* YOUR OBJECTIVE
For the records below, print the lines from the line with "You are a computer-use" through the line with "Instruction: Switch to the 输出 tab" exactly as written; include both end lines and exclude the rest.

* PROVIDED ENTRIES
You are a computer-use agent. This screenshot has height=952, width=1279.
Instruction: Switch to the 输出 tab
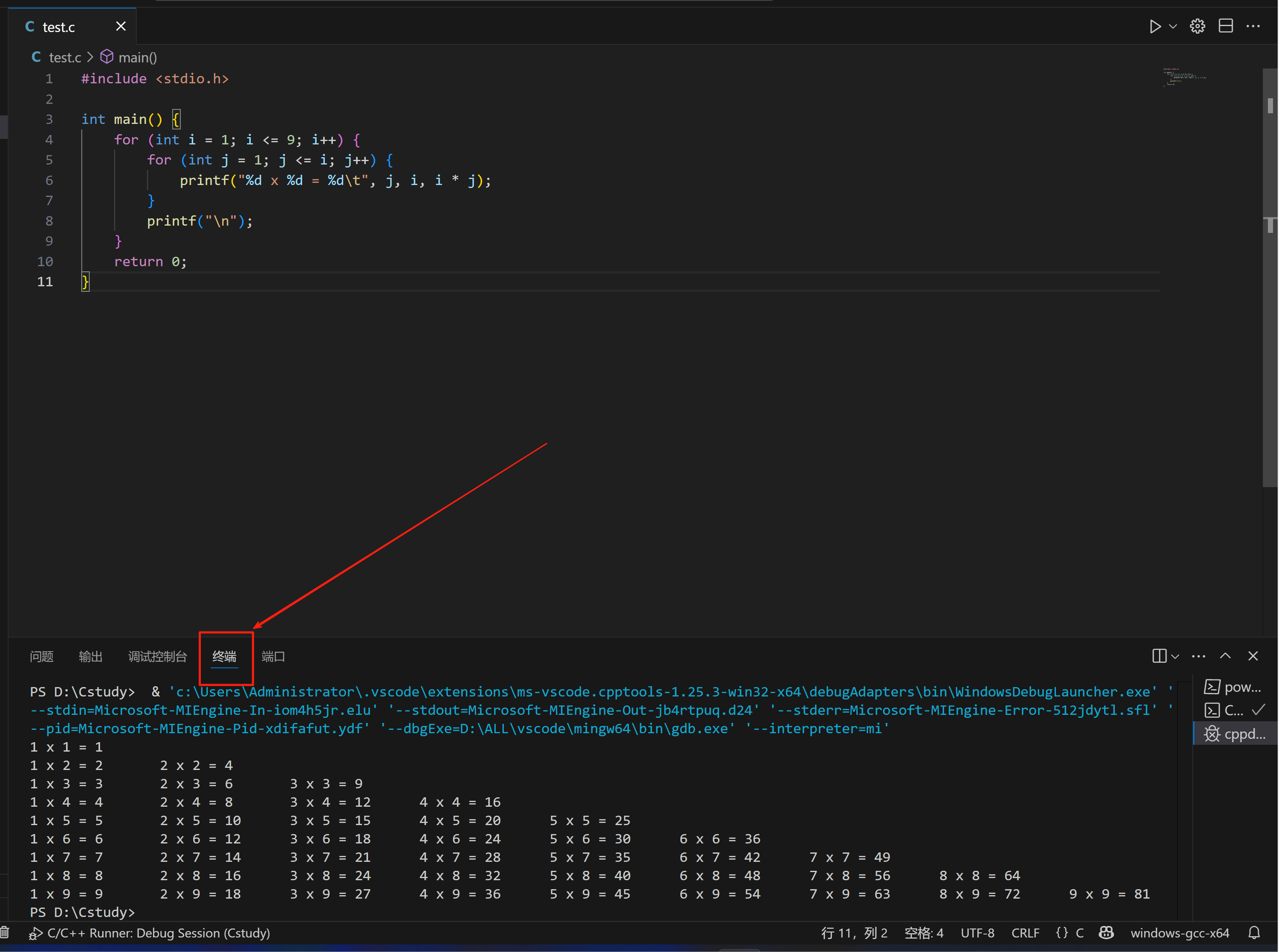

---

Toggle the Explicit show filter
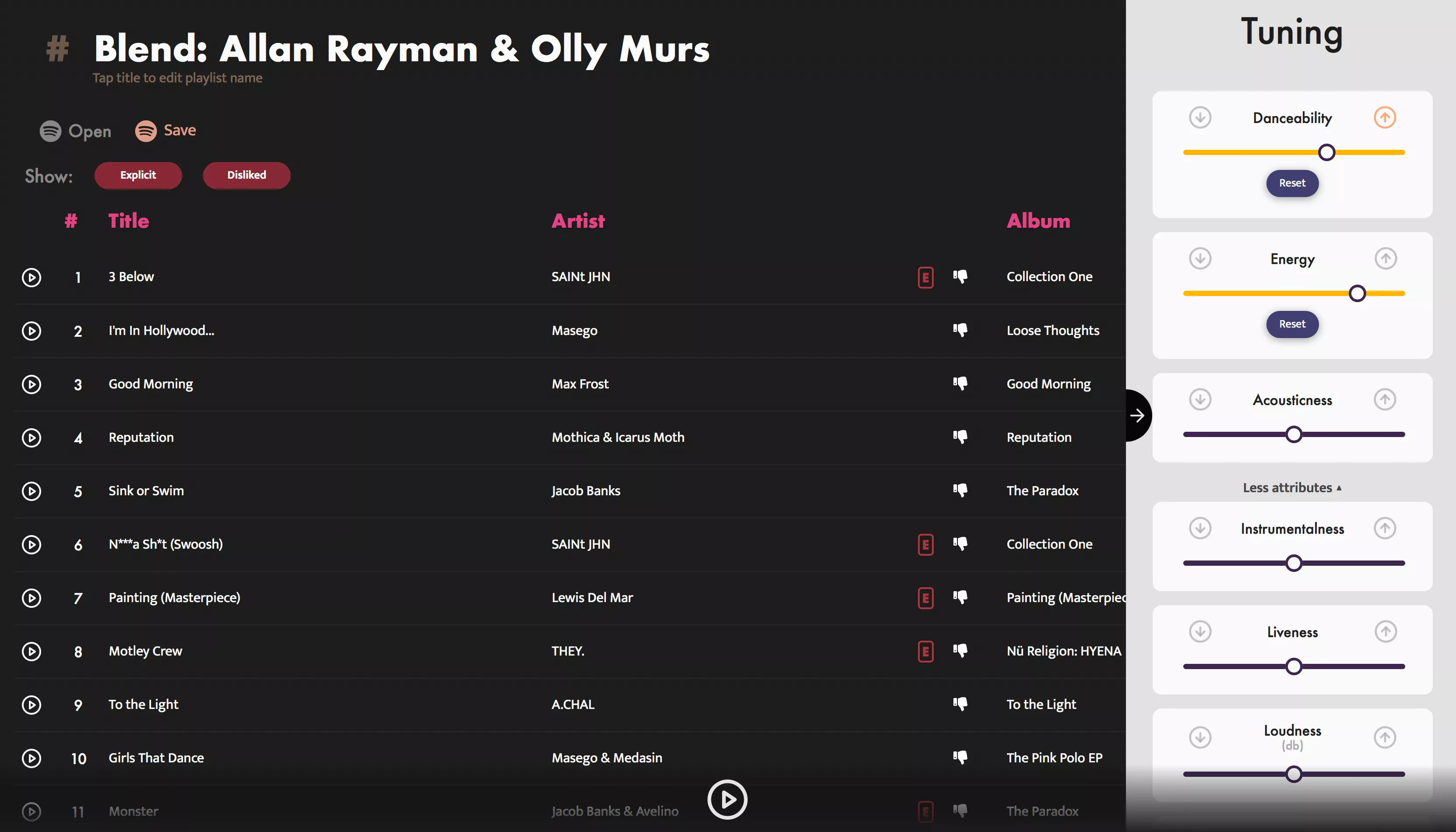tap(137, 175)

--

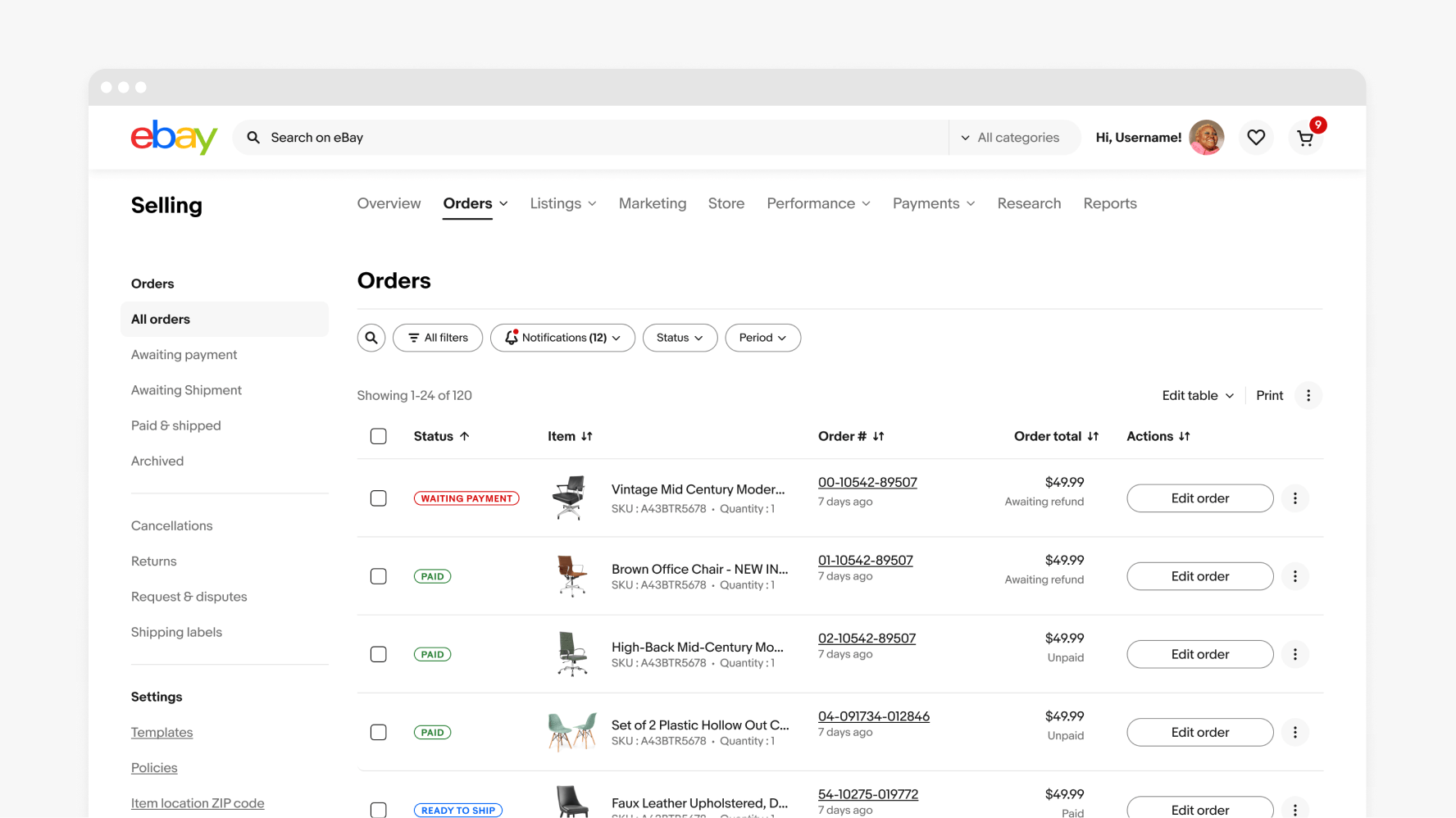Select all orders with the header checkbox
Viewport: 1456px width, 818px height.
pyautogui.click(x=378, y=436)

* EXERCISE RESPONSE
You are a computer-use agent. This screenshot has height=952, width=1279.
Instruction: Switch to the 输出 tab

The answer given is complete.